Can you update the SLURM node validation guide between "Prerequisites" and "a valid HF_TOKEN.", inclusive, so that "HF_TOKEN" becomes "HUGGINGFACE_TOKEN" throughout?

+++ SUPPLIED TEXT

| name | slurm-training-node-validation |
| description | Validate SLURM cluster nodes by running actual training jobs in groups. Use when the user wants to test which idle nodes can successfully run training, verify node health through real workloads, or identify broken nodes in a SLURM cluster. |
SLURM Training Node Validation
Launch short training jobs on groups of idle nodes to determine which nodes are healthy enough to run real workloads.
Prerequisites
Use the slurm-idle-node-check skill first (or manually) to get the list of idle, healthy nodes. If the user has not provided a nodelist, obtain one using the slurm-idle-node-check skill's Step 1 (filter for exactly idle state).
Workflow
Step 0: Pre-flight Checks
Before launching any training, resolve these runtime parameters:
HF_TOKEN
Check if HF_TOKEN is set in the environment:
echo "${HF_TOKEN:-NOT_SET}"
If it is NOT_SET or empty, ask the user to provide it using AskQuestion or a conversational prompt. Do NOT proceed without a valid HF_TOKEN.

++++++
+++ DATASET

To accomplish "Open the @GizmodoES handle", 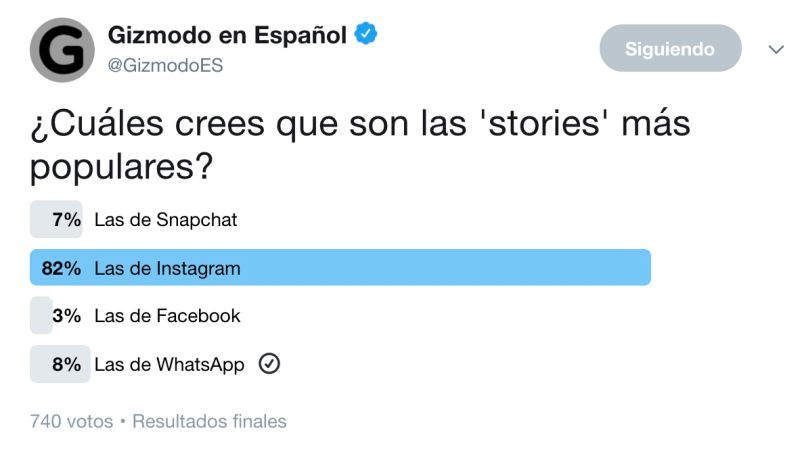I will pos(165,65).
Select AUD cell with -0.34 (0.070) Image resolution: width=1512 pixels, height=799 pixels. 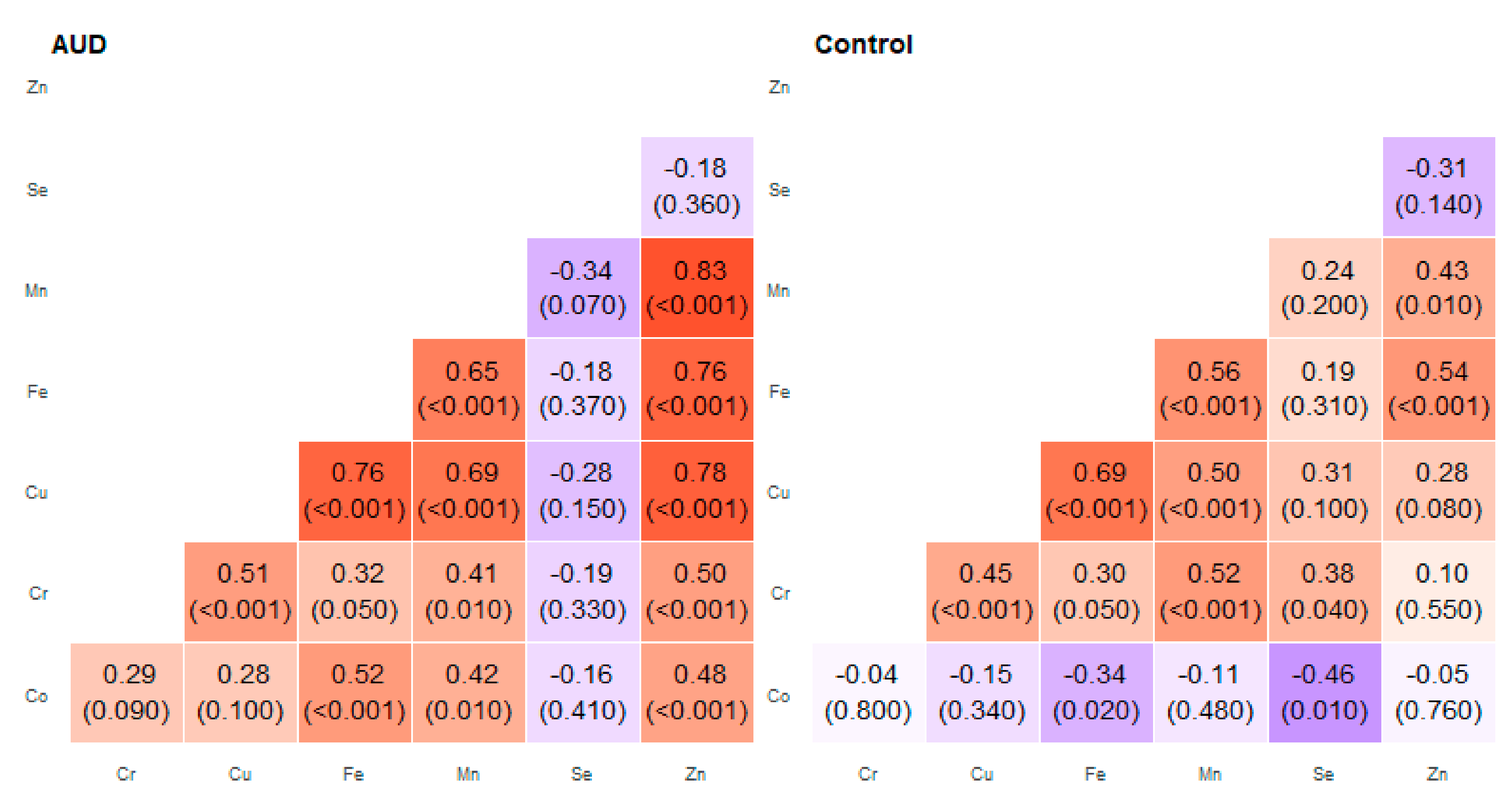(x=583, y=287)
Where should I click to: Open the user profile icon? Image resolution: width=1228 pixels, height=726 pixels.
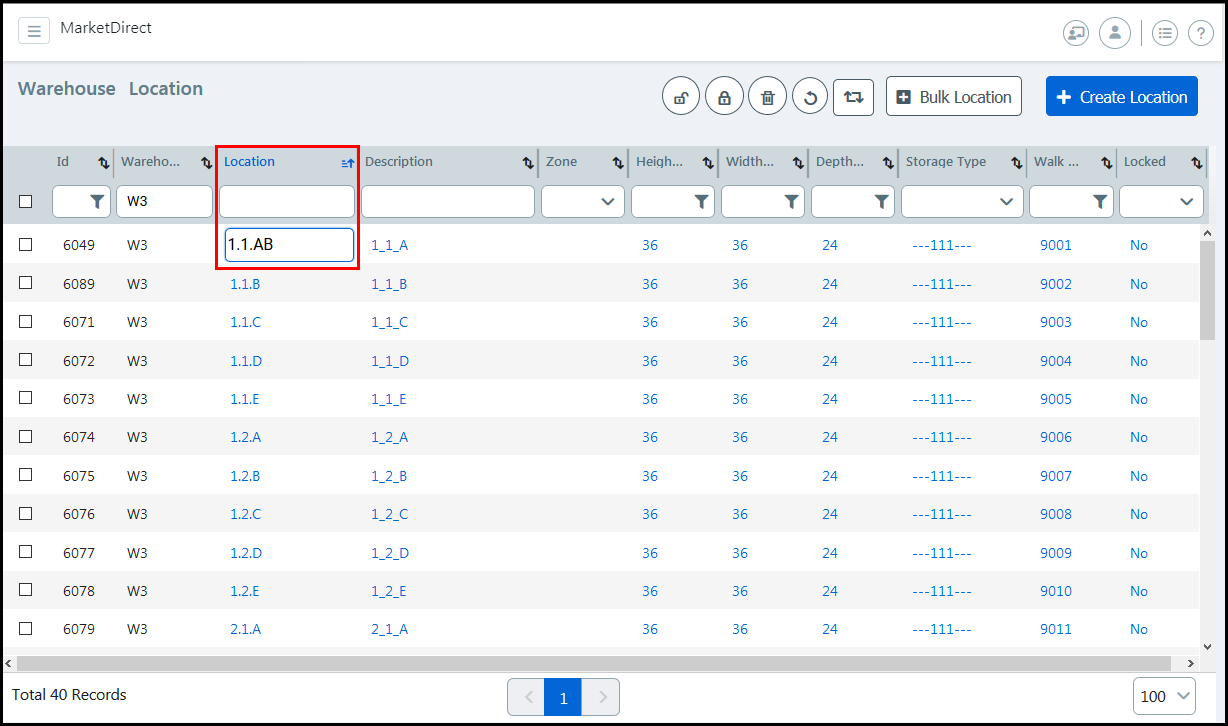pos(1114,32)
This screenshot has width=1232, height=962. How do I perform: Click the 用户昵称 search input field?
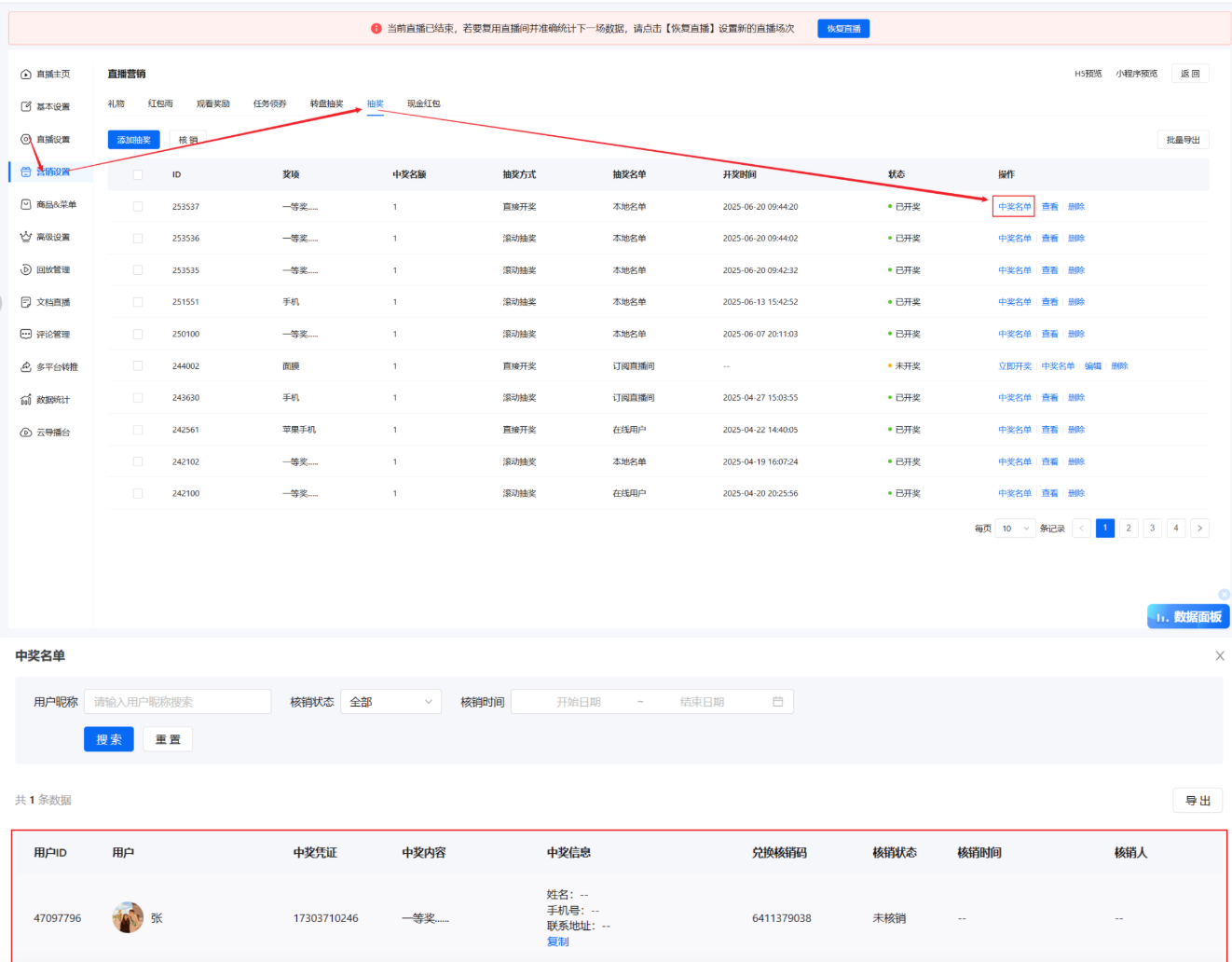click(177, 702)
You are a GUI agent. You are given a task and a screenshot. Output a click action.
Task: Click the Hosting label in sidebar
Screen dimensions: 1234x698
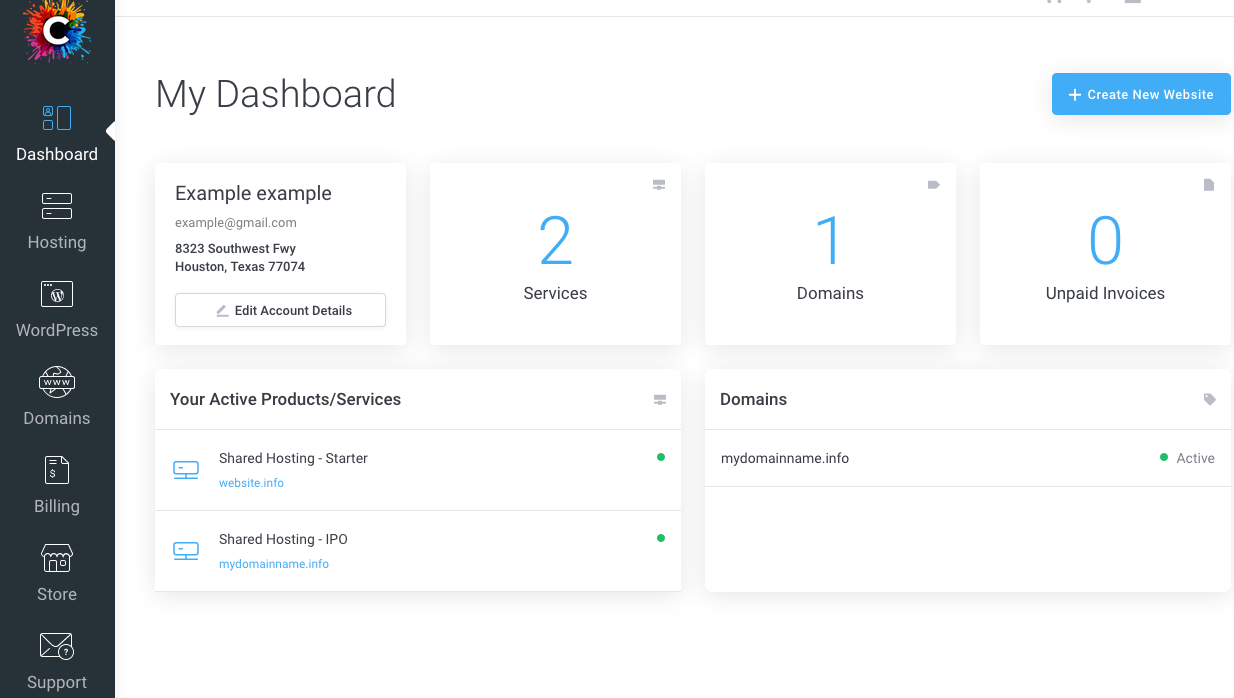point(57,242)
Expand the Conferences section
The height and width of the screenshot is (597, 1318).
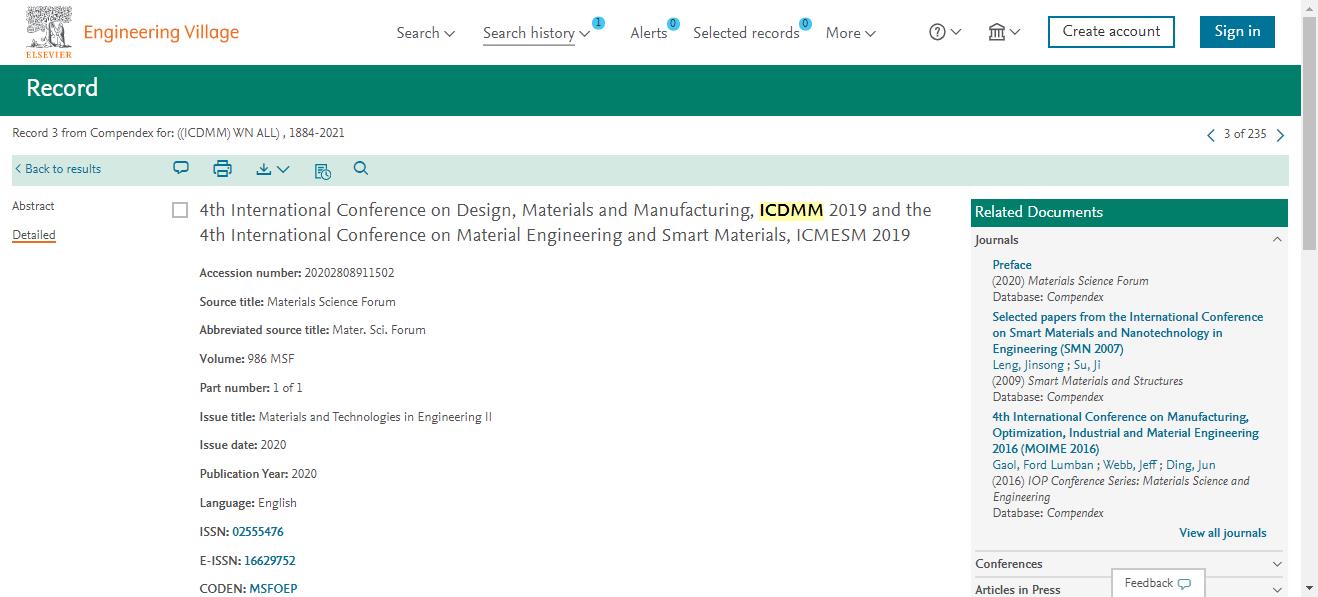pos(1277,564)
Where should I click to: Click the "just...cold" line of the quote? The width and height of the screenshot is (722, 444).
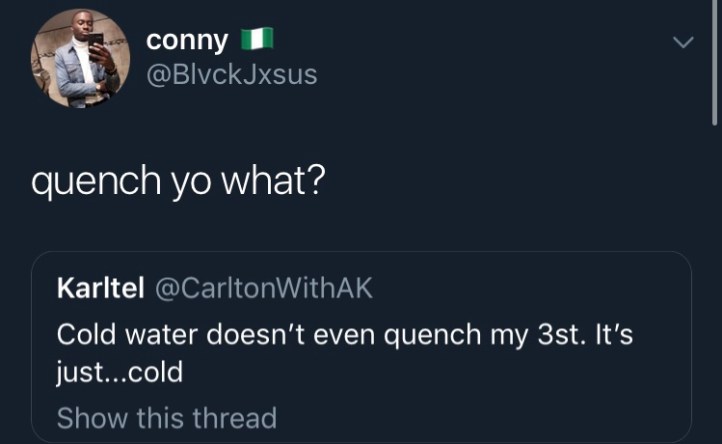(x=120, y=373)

++++++

EXERCISE RESULT —
Prerequisites
Use the slurm-idle-node-check skill first (or manually) to get the list of idle, healthy nodes. If the user has not provided a nodelist, obtain one using the slurm-idle-node-check skill's Step 1 (filter for exactly idle state).
Workflow
Step 0: Pre-flight Checks
Before launching any training, resolve these runtime parameters:
HUGGINGFACE_TOKEN
Check if HUGGINGFACE_TOKEN is set in the environment:
echo "${HUGGINGFACE_TOKEN:-NOT_SET}"
If it is NOT_SET or empty, ask the user to provide it using AskQuestion or a conversational prompt. Do NOT proceed without a valid HUGGINGFACE_TOKEN.